In large corporations most profits are the opportunity cost of invested capital. These returns are called implicit returns (or costs) which are the opportunity cost of factors owned by firms. These returns are contractual in nature. Thus profit includes a contractual element. In fact, a portion of profit is really rentals, rent and wages under a different name. ‘Implicit rentals’, ‘implicit rent’, and ‘implicit wages’ are the earnings on factors owned by the firm itself.
In this context we may draw a distinction between business profit and economic profit. Business profits are sales revenue less costs. Such profits include an implicit return on the capital owned by firms. Economic profits are the earnings after all costs — both money and implicit (opportunity) costs — are subtracted. In large corporations, therefore, economic profits would equal business profits less an implicit return on the capital owned by the firm along with any other costs (such as unpaid management time) not fully compensated at market prices.
Entrepreneurs devote their time to bring potential investors together, hiring workers or executives and financing the operation of the firm.
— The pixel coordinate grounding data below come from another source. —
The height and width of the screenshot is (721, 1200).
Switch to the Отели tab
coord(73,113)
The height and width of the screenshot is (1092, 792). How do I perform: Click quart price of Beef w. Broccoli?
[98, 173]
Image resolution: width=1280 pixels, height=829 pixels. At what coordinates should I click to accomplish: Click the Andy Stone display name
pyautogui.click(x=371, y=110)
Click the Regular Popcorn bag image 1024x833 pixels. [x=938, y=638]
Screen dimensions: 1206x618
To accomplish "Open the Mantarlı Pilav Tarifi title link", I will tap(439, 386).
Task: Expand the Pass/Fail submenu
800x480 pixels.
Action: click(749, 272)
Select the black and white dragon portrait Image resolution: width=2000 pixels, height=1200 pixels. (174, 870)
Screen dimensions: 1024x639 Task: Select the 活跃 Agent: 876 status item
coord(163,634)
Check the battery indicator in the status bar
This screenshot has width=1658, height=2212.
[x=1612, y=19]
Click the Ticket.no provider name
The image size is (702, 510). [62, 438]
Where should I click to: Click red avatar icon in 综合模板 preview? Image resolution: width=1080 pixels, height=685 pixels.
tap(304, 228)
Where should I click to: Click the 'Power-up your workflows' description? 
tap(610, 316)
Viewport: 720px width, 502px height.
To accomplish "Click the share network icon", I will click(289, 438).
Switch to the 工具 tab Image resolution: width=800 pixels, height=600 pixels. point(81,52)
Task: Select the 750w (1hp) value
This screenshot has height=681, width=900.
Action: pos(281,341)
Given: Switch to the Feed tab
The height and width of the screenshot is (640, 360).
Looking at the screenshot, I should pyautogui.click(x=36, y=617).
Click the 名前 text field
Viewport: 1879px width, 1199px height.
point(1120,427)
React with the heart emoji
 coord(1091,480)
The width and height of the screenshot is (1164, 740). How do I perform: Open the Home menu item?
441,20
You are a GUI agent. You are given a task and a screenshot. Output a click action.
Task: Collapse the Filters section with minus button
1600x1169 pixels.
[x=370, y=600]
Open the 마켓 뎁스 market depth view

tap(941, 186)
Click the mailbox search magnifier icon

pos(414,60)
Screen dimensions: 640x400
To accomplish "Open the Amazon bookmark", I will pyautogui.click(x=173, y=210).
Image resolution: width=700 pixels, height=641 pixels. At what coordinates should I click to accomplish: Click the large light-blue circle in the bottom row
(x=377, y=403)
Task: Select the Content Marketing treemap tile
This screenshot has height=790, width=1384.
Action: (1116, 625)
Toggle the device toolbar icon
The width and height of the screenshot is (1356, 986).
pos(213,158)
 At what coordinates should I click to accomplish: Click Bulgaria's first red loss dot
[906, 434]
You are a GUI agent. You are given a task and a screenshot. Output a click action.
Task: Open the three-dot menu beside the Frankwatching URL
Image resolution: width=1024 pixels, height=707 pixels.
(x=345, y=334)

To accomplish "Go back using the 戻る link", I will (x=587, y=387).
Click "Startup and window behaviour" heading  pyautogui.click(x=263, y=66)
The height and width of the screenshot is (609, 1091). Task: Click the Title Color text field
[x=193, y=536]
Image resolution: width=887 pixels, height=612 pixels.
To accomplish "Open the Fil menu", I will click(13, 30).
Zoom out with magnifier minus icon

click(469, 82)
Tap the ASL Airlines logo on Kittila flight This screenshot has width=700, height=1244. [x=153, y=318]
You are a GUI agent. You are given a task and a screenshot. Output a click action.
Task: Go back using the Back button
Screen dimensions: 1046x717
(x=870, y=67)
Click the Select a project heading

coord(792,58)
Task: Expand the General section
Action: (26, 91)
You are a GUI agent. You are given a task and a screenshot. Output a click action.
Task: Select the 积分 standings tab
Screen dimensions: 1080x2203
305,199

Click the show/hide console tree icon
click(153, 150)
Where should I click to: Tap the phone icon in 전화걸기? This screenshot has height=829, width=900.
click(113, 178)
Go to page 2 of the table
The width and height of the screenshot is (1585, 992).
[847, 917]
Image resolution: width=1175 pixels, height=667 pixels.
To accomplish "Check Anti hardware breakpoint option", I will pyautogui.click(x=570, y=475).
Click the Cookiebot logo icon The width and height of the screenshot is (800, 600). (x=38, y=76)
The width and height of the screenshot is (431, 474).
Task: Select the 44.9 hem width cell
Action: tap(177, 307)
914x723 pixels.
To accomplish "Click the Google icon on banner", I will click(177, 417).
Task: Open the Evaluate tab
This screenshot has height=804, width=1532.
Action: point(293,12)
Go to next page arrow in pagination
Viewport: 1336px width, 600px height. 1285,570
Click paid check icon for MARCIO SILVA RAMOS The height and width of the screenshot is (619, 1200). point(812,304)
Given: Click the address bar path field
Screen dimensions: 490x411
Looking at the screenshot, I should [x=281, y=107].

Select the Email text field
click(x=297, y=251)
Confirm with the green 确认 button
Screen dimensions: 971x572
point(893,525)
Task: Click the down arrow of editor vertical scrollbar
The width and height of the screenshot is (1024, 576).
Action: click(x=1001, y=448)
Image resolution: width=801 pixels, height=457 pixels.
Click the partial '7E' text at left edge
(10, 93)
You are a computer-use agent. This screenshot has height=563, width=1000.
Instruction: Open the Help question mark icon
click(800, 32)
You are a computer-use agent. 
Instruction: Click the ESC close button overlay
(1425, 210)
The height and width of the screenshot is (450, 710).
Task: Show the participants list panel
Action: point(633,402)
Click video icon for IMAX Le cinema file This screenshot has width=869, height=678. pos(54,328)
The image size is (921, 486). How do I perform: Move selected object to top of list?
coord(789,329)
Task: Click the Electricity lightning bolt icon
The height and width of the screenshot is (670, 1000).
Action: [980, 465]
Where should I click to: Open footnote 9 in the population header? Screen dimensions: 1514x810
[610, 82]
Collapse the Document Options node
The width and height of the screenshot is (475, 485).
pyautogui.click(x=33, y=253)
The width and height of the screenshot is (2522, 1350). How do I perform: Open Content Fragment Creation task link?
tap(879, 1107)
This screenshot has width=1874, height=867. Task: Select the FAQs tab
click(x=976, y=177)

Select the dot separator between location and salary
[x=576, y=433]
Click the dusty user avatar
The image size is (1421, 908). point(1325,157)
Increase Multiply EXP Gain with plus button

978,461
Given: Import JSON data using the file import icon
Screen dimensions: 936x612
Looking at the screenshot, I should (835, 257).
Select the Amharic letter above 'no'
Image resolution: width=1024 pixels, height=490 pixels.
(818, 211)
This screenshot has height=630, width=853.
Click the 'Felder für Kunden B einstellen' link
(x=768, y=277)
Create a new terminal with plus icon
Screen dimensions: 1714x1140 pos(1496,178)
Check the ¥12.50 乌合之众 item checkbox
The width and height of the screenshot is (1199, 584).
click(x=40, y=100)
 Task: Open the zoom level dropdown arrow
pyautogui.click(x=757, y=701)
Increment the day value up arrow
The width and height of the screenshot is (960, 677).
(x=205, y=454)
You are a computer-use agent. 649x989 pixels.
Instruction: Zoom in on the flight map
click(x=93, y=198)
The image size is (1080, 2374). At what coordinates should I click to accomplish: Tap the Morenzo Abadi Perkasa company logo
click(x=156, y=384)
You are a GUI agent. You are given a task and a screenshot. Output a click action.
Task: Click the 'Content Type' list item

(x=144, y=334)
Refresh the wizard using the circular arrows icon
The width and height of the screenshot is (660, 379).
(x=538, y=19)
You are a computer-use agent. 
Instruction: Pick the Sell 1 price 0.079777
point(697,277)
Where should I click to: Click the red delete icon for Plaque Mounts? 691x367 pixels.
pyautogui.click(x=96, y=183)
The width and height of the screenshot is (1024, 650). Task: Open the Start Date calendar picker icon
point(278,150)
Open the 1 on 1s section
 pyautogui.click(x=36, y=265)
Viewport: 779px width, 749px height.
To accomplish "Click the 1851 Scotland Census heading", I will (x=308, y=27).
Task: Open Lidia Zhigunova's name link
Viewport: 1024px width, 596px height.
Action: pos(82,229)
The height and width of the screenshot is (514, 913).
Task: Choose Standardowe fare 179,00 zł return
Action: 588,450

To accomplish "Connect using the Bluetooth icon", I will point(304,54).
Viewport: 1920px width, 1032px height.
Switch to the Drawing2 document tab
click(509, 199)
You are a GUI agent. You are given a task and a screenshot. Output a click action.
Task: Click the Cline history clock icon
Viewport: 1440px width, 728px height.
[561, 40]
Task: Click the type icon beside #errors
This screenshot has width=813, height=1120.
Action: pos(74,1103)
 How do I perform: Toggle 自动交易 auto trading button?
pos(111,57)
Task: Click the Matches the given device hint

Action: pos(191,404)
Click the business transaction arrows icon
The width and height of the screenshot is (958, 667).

There is, thus, involvement of both labour and capital of the entrepreneurs. The amount of money attributable to the entrepreneur’s efforts is called normal profit.
This includes wages for labour (the amount the entrepreneur would have earned in the competitive industry) and interest for investment for expenditure (the return on investment that would have been earned elsewhere). Since these are really ‘opportunity costs’, these should be treated as contractual elements of profit.
Preference shares also entitle the holder to a fixed rate of dividend. This is a form of contractual return on risk capital. Cumulative preference shares carry forward the right to preferential dividends, if unpaid, from one year to the next.
Profit and Producer Surplus:
Profit is defined as the firm’s sales revenue minus its cost of production:
Economic profit = total revenue – all costs of production.
Costs are of two types: outlay (explicit) costs and opportunity (implicit) costs. Outlay cost refers to any payment made to an outsider such as wages and salaries and outlays on raw materials. For the firm’s owners, opportunity cost is the total value of everything sacrificed to produce output. For example, if an owner contributes his own time or money to the firm, there will be foregone wages or foregone investment income. Both are implicit costs for the firm.
Another concept of profit is normal profit (which is also known as zero economic profit). When a firm is making zero economic profit it is still earning enough to cover all of the owner’s costs — including compensation for any foregone investment income or foregone salary.
Producer surplus on a unit of a good is the difference between what the seller actually gets and the smallest amount that the seller would accept in exchange for the good:
Producer surplus = total revenue – total variable cost – non-sunk cost.
That is, producer surplus for an individual firm is equal to the difference between its total revenue and total non-sunk costs.
In the short run, when some of the firm’s fixed costs might be sunk, a firm’s producer surplus and its economic profit are not equal. They differ by the extent of the firm’s sunk fixed costs.
In particular:
Producer surplus = economic profit + sunk fixed costs
In the long run, when all of the firm’s costs are non-sunk (i.e., avoidable), producer surplus and economic profit are identical:
Producer surplus = economic profit.
In both cases the differences in producer surplus at one market price and that at another market price is equal to the difference in the firm’s economic profits at these two prices (since fixed sunk costs remain the same whether price is high or low).